**ARTICOLO:**
# # # # #

Nella figura X si riporta il bilancio di massa netto per alcuni ghiacciai italiani elaborato da ISPRA (SNPA, 2021). Tale indicatore rappresenta la somma algebrica tra la massa accumulata, derivante dalle precipitazioni nevose invernali e primaverili, e la massa di ghiaccio persa nel periodo di fusione (ablazione). Sebbene la disponibilità del dato, con una adeguata copertura temporale, sia relativa a un numero limitato di corpi glaciali la misura del bilancio di massa è un’informazione rilevante degli effetti del clima sui ghiacciai.

(Tratto da PNACC)
I dati delineano quadro molto articolato, dove la fusione dei ghiacciai rappresenta la risultante del fattore termico a cui si combinano le variazioni della distribuzione delle precipitazioni nel corso dell’anno e le condizioni climatiche peculiari.
Il cosiddetto “peak water”, il fenomeno di aumento temporaneo della portata dei torrenti di montagna causata dall’incremento della fusione glaciale che si esaurisce quando il ghiacciaio si estingue o si ritira a quote talmente elevate da non poter più fondere, è già stato raggiunto nella maggior parte dei bacini glaciali italiani.
La temperatura del permafrost sta aumentando in modo significativo in tutti i siti di misura alpini così come lo spessore dello strato di terreno o roccia che annualmente viene scongelato.
Queste tendenze continueranno nei prossimi decenni in funzione dell’intensità dell’aumento delle temperature globali.
La durata della copertura nevosa nei fondo-valle e sui versanti meridionali fino a 2.000 m si ridurrà di 4/5 settimane e di 2/3 settimane a 2.500 m. Il ritiro dei ghiacciai continuerà ad accelerare così come la degradazione del permafrost.

# # # # #

**VOCI ESTRATTE:**
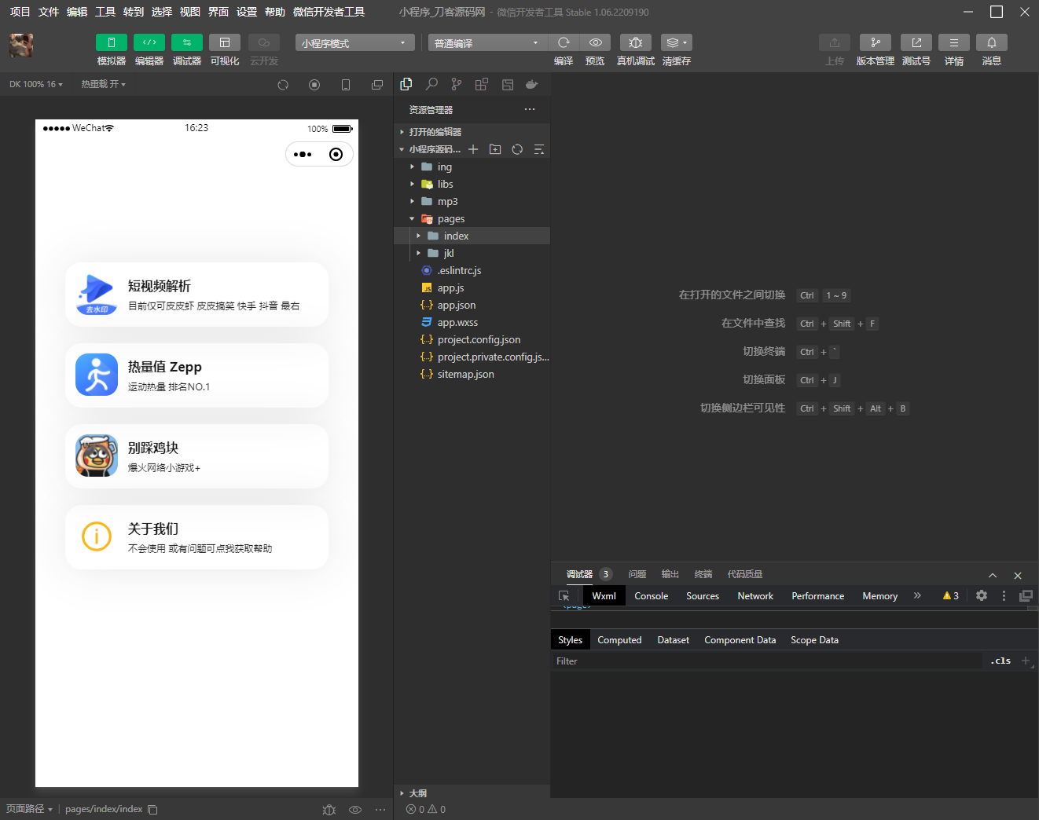1039x820 pixels.
Task: Click the styles Filter input field
Action: (x=766, y=661)
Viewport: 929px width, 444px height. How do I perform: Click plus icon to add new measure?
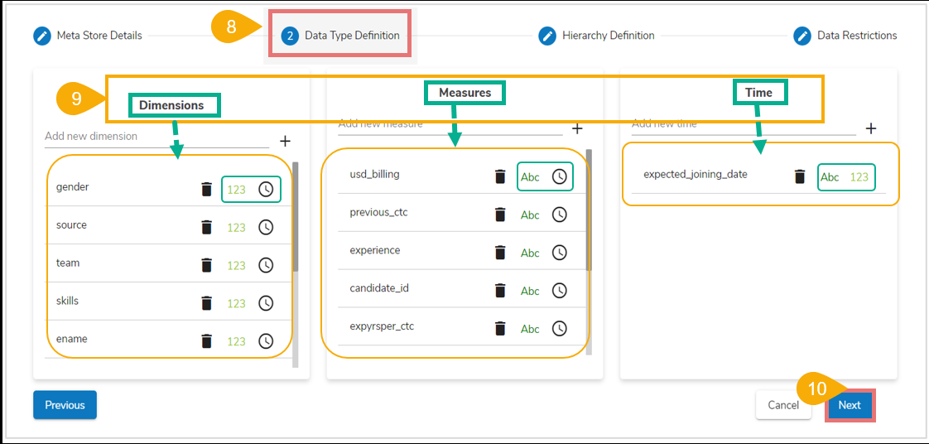[x=578, y=128]
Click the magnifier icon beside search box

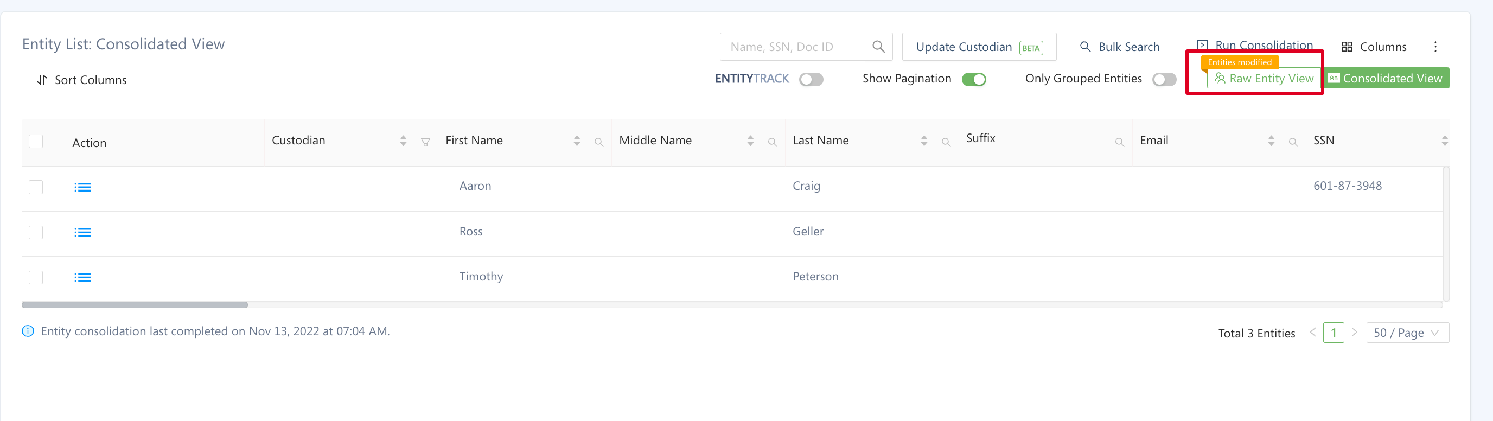[x=878, y=47]
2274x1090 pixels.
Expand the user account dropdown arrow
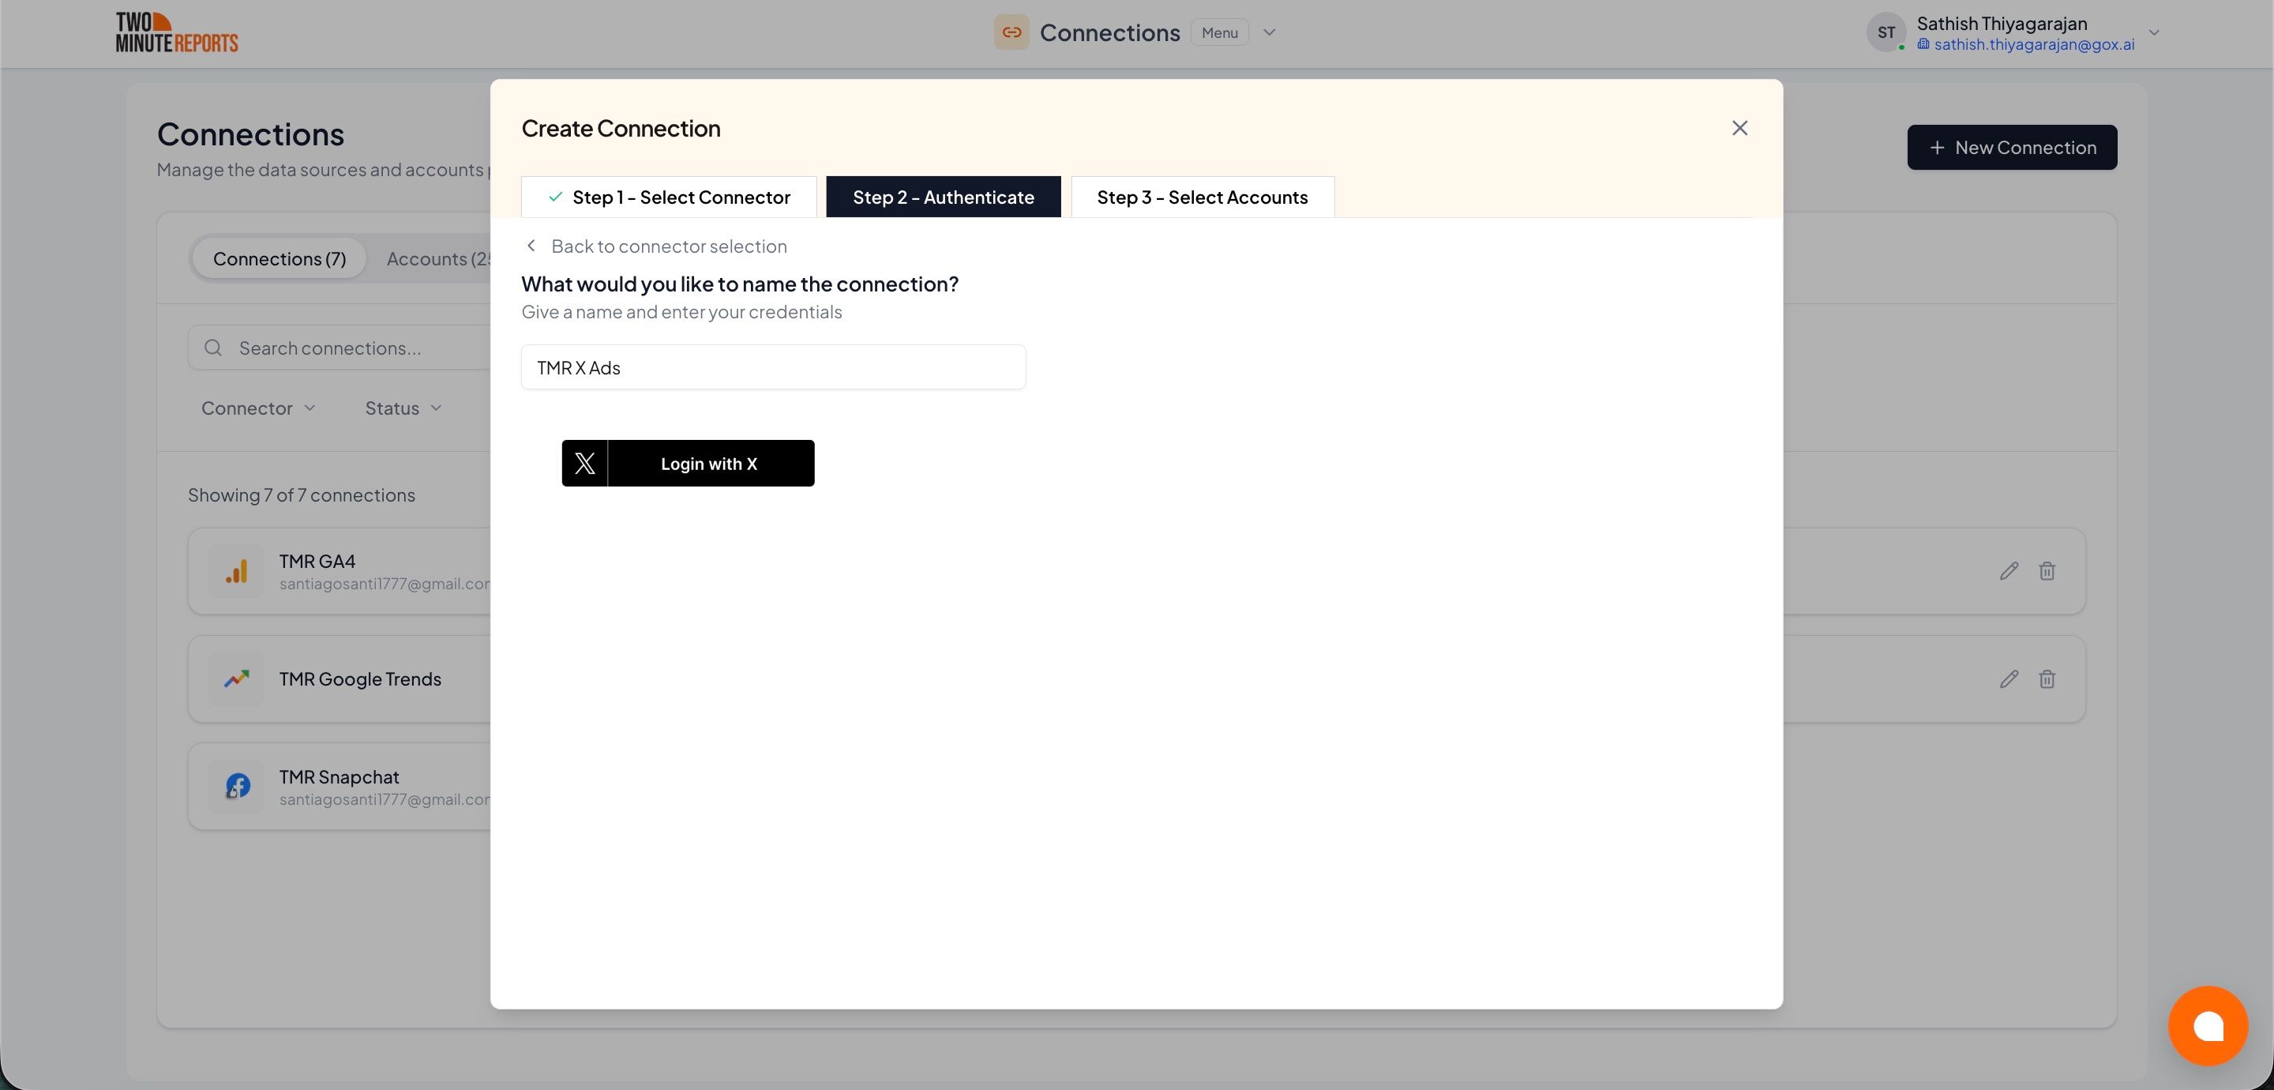(x=2153, y=33)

# # # # #

**COSE DA FARE:**
A – Riporta parola per parola dall'articolo sui ghiacciai tutto il passo che va da "(Tratto da PNACC)" giù fino a "bacini glaciali italiani.".
B – Scrivi il seguito dell'articolo sui ghiacciai, riprendendo subito dopo l'ultima frase.
I record sono materiale a sé, separato dall'articolo sui ghiacciai.

**RISPOSTE:**
A –
(Tratto da PNACC)
I dati delineano quadro molto articolato, dove la fusione dei ghiacciai rappresenta la risultante del fattore termico a cui si combinano le variazioni della distribuzione delle precipitazioni nel corso dell’anno e le condizioni climatiche peculiari.
Il cosiddetto “peak water”, il fenomeno di aumento temporaneo della portata dei torrenti di montagna causata dall’incremento della fusione glaciale che si esaurisce quando il ghiacciaio si estingue o si ritira a quote talmente elevate da non poter più fondere, è già stato raggiunto nella maggior parte dei bacini glaciali italiani.

B –
È soprattutto per la presenza di neve e ghiaccio che le montagne sono considerate “water towers” capaci di fornire acqua ai territori a valle e alle pianure compensando la riduzione delle precipitazioni estive tipiche dei climi italiani.
Il contributo della fusione di neve e ghiaccio al deflusso totale dei fiumi italiani può variare dal 5% nelle regioni meridionali al 50-60% del bacino padano.
Rispetto ad altre aree montane, le regioni alpine sono particolarmente vulnerabili a causa dell’alta densità di popolazione, della significativa frequentazione turistica e dell’elevata estensione della superficie interessata da ghiacciai e permafrost.
La degradazione del permafrost può ridurre la stabilità dei pendii e incidere sulla stabilità delle infrastrutture in alta montagna (funivie, rifugi, edifici, tralicci). Le valanghe di ghiaccio, la caduta di seracchi e lo svuotamento improvviso di sacche d’acqua glaciali sono processi legati all’interazione tra il riscaldamento globale e la naturale evoluzione dei ghiacciai.
5.3. Risorse Idriche
In riferimento al trentennio 1991-2020, in Italia si è stimato un apporto di acqua piovana di circa 285 miliardi di m3, corrispondente ad un’altezza di precipitazione media annuale di circa 943 mm.
Il 53% delle precipitazioni (circa 498 mm) è ritornato in atmosfera per evapotraspirazione; il restante 47%, rimasto al suolo, viene ripartito tra infiltrazione nel sottosuolo (21%) e deflusso superficiale (26%) (ISTAT, 2022).
Nel 2020 si è registrato un calo delle precipitazioni rispetto al periodo climatico 1971-2000 (CLINO: Normale Climatologica di riferimento).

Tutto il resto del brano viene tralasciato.